(Task requirements) When you find the word "service" in a line of the entries, please copy the whole line.

(Dataset records)
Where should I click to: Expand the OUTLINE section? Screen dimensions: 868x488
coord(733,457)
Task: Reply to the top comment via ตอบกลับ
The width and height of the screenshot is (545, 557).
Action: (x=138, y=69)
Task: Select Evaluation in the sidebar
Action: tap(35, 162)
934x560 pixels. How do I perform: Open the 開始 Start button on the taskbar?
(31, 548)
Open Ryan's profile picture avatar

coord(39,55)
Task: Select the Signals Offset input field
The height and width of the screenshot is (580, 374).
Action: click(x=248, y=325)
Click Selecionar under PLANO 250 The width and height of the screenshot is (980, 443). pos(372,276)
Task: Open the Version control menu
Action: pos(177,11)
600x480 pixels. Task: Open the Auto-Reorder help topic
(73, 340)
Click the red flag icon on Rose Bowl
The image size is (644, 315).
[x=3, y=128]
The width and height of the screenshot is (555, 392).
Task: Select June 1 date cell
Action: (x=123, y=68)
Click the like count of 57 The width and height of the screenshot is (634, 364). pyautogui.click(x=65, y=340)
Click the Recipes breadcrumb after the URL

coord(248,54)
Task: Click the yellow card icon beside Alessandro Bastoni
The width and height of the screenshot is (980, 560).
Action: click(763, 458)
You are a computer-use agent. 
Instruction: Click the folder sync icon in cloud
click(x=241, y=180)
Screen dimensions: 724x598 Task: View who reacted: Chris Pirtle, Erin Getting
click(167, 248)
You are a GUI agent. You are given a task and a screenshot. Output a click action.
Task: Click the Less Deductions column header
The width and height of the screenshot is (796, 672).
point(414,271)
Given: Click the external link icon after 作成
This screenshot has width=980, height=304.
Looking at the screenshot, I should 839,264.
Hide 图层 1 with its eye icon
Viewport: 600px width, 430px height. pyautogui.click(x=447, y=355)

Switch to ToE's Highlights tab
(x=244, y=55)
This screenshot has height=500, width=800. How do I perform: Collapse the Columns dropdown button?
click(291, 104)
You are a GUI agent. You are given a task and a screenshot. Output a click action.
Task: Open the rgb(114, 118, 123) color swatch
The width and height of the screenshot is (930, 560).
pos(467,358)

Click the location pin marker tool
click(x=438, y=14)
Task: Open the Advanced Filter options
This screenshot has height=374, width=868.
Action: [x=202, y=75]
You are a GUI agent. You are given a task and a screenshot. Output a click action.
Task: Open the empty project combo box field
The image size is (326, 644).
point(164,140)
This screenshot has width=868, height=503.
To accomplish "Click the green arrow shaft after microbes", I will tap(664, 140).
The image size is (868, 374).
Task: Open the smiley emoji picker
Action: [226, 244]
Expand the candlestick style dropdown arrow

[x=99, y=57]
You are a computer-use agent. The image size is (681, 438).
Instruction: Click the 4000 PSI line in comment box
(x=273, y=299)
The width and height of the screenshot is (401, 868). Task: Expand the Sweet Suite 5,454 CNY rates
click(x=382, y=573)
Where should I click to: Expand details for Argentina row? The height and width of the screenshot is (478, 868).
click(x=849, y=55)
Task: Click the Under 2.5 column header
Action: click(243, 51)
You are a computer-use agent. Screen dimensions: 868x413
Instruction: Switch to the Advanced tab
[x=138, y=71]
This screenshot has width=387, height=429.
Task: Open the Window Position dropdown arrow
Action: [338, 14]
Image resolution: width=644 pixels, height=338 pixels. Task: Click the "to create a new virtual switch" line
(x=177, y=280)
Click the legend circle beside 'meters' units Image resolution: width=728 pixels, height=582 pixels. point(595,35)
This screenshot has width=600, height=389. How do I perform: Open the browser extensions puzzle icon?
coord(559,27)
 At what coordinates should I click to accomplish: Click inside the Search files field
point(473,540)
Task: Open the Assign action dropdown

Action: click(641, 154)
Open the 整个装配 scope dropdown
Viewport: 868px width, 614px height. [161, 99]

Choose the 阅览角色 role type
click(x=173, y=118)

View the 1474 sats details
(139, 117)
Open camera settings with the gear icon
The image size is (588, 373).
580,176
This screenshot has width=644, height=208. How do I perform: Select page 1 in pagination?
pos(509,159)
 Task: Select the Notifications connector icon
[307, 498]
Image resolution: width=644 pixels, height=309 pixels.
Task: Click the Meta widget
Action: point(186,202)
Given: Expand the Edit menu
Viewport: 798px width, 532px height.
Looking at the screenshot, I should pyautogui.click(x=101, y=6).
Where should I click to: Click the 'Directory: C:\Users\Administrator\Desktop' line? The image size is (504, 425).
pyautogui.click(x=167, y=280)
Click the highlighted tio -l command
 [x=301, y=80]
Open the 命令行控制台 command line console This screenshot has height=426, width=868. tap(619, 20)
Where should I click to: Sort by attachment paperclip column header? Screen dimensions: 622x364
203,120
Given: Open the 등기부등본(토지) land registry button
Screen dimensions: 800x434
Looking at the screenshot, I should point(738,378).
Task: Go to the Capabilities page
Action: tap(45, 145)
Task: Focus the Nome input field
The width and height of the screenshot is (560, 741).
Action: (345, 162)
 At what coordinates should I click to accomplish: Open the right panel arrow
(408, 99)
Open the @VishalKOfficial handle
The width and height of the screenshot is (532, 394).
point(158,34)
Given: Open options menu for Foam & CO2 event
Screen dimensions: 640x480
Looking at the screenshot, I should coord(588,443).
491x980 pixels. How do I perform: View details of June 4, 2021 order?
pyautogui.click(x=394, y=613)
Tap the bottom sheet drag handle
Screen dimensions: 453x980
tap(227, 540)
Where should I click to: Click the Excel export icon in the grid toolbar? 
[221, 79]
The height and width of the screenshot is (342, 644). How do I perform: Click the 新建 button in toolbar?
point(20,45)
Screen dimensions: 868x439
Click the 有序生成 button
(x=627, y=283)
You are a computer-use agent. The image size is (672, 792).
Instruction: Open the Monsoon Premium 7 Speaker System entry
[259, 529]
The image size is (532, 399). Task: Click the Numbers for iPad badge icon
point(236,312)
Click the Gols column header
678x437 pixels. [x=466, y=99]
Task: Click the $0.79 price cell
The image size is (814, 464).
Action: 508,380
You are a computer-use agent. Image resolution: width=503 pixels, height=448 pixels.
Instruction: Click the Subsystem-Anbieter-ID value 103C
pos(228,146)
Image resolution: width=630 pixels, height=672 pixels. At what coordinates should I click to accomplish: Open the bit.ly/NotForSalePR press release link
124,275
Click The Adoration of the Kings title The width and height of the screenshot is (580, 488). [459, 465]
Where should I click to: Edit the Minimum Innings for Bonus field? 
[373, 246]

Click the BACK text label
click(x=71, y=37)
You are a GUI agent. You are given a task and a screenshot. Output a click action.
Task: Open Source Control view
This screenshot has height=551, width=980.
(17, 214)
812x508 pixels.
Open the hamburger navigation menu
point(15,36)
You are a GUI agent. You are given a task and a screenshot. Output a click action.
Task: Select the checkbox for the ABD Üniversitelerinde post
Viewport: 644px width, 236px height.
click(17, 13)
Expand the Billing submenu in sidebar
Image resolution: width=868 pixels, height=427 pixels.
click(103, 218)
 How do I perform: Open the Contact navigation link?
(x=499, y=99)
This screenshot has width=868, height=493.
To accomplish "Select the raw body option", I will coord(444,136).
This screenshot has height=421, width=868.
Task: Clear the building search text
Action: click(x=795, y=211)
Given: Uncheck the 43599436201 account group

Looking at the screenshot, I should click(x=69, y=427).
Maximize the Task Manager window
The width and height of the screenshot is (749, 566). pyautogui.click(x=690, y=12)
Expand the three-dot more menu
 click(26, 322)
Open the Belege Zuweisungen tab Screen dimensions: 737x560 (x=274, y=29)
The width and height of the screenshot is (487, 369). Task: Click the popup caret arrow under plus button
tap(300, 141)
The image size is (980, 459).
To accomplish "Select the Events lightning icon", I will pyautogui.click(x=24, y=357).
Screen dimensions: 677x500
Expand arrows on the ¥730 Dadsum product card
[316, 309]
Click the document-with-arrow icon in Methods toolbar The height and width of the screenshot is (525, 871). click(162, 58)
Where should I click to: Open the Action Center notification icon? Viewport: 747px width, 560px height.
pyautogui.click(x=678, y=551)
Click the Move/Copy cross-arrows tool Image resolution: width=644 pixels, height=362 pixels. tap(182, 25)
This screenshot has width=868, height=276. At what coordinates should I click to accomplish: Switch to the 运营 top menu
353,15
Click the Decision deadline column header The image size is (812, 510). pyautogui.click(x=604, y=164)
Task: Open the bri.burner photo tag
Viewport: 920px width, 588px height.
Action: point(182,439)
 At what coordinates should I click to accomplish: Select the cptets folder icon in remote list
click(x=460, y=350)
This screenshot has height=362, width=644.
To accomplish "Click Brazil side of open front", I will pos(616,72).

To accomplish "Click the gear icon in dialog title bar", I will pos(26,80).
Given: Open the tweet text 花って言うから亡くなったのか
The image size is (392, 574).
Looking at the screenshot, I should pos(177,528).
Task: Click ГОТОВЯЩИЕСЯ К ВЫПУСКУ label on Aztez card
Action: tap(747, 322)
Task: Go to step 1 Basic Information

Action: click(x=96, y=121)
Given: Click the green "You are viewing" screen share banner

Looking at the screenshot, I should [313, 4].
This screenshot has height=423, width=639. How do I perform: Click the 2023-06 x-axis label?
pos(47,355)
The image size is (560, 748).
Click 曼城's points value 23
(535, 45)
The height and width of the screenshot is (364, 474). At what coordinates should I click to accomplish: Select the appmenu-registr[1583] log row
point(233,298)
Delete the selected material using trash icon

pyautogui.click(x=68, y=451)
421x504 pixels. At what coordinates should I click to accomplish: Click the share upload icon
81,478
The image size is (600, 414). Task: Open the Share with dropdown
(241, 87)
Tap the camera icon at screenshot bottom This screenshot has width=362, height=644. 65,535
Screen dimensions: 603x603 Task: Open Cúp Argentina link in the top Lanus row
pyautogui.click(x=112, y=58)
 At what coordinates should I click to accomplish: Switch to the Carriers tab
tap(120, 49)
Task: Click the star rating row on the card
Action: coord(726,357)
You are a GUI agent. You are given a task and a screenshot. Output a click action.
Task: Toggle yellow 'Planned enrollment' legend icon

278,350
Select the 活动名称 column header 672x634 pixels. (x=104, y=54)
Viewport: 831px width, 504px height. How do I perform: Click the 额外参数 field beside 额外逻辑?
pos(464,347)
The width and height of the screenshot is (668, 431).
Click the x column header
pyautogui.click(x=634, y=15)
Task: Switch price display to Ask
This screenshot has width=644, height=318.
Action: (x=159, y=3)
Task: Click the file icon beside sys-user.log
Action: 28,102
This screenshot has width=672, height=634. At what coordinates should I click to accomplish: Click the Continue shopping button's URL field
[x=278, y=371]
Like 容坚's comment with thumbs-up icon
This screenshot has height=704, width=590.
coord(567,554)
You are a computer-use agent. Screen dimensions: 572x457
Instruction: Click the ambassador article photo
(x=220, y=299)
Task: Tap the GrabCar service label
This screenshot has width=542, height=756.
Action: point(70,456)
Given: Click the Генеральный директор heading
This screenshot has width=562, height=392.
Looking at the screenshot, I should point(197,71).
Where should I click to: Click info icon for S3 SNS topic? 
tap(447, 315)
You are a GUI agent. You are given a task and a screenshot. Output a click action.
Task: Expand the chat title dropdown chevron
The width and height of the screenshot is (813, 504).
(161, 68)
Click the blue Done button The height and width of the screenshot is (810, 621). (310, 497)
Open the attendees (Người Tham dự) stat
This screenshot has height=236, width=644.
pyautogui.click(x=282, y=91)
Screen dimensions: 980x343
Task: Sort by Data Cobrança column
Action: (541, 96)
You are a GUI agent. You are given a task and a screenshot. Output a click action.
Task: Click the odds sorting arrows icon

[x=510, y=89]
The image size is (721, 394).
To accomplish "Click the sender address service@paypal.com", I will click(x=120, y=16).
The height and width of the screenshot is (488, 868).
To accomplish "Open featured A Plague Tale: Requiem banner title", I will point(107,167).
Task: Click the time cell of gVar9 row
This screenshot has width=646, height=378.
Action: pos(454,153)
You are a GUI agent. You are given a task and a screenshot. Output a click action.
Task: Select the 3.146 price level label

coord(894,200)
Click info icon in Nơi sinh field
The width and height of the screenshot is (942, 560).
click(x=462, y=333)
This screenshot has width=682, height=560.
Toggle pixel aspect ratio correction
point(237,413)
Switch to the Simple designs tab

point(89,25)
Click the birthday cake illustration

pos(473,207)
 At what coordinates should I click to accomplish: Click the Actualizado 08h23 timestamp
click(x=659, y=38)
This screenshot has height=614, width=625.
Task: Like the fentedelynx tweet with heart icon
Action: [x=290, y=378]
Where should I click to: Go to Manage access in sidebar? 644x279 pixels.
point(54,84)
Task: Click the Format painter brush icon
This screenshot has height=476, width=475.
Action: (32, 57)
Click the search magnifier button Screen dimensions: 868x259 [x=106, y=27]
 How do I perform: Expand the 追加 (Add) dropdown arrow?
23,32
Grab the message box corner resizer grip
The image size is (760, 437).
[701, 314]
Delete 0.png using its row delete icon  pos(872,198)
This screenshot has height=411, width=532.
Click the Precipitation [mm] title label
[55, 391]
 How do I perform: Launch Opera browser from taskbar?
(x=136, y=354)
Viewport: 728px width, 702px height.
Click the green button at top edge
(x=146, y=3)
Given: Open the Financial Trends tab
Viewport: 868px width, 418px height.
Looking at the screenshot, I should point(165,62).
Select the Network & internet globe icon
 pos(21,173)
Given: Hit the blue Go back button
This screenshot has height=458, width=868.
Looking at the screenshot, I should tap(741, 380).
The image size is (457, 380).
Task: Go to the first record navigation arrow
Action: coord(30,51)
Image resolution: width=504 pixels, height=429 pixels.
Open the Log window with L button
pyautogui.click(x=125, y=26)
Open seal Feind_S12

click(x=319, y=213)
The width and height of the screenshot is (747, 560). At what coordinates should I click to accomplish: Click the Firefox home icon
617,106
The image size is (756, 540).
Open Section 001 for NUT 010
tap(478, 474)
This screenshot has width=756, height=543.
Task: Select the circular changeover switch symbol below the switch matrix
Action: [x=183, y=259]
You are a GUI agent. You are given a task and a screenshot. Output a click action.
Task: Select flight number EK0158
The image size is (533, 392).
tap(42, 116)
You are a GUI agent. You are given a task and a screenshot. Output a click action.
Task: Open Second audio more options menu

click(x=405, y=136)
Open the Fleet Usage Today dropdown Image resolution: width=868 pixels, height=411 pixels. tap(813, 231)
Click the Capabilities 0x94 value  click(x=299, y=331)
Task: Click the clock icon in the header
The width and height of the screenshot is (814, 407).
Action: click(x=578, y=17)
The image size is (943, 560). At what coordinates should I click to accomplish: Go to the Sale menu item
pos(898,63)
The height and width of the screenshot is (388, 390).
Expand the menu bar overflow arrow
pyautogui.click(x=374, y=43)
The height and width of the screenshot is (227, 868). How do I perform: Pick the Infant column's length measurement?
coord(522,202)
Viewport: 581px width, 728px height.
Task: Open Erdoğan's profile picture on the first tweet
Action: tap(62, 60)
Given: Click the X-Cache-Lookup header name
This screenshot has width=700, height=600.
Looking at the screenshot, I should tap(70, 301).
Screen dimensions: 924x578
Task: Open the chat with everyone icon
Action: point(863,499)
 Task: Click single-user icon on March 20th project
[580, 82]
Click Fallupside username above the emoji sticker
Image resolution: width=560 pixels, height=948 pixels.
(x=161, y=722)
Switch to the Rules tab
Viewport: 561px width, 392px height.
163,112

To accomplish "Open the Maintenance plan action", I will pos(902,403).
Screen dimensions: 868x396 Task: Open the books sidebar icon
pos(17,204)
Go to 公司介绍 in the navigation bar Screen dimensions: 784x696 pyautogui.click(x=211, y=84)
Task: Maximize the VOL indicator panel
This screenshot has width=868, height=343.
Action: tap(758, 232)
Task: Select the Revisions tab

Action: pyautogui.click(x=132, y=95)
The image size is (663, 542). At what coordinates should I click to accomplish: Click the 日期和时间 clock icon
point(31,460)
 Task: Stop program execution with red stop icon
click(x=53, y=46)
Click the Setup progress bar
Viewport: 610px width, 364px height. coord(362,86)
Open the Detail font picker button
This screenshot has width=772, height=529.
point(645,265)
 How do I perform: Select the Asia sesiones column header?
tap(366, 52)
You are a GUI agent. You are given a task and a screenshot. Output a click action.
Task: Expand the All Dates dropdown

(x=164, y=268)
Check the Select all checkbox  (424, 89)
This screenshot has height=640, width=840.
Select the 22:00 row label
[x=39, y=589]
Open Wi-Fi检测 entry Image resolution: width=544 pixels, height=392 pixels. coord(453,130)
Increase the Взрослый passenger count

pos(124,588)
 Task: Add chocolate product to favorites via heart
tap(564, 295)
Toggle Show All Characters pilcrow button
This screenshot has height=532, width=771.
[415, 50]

(Completed task)
Task: Tap the GrabCar service label
To accomplish "Click the sender address service@paypal.com", I will click(x=120, y=16).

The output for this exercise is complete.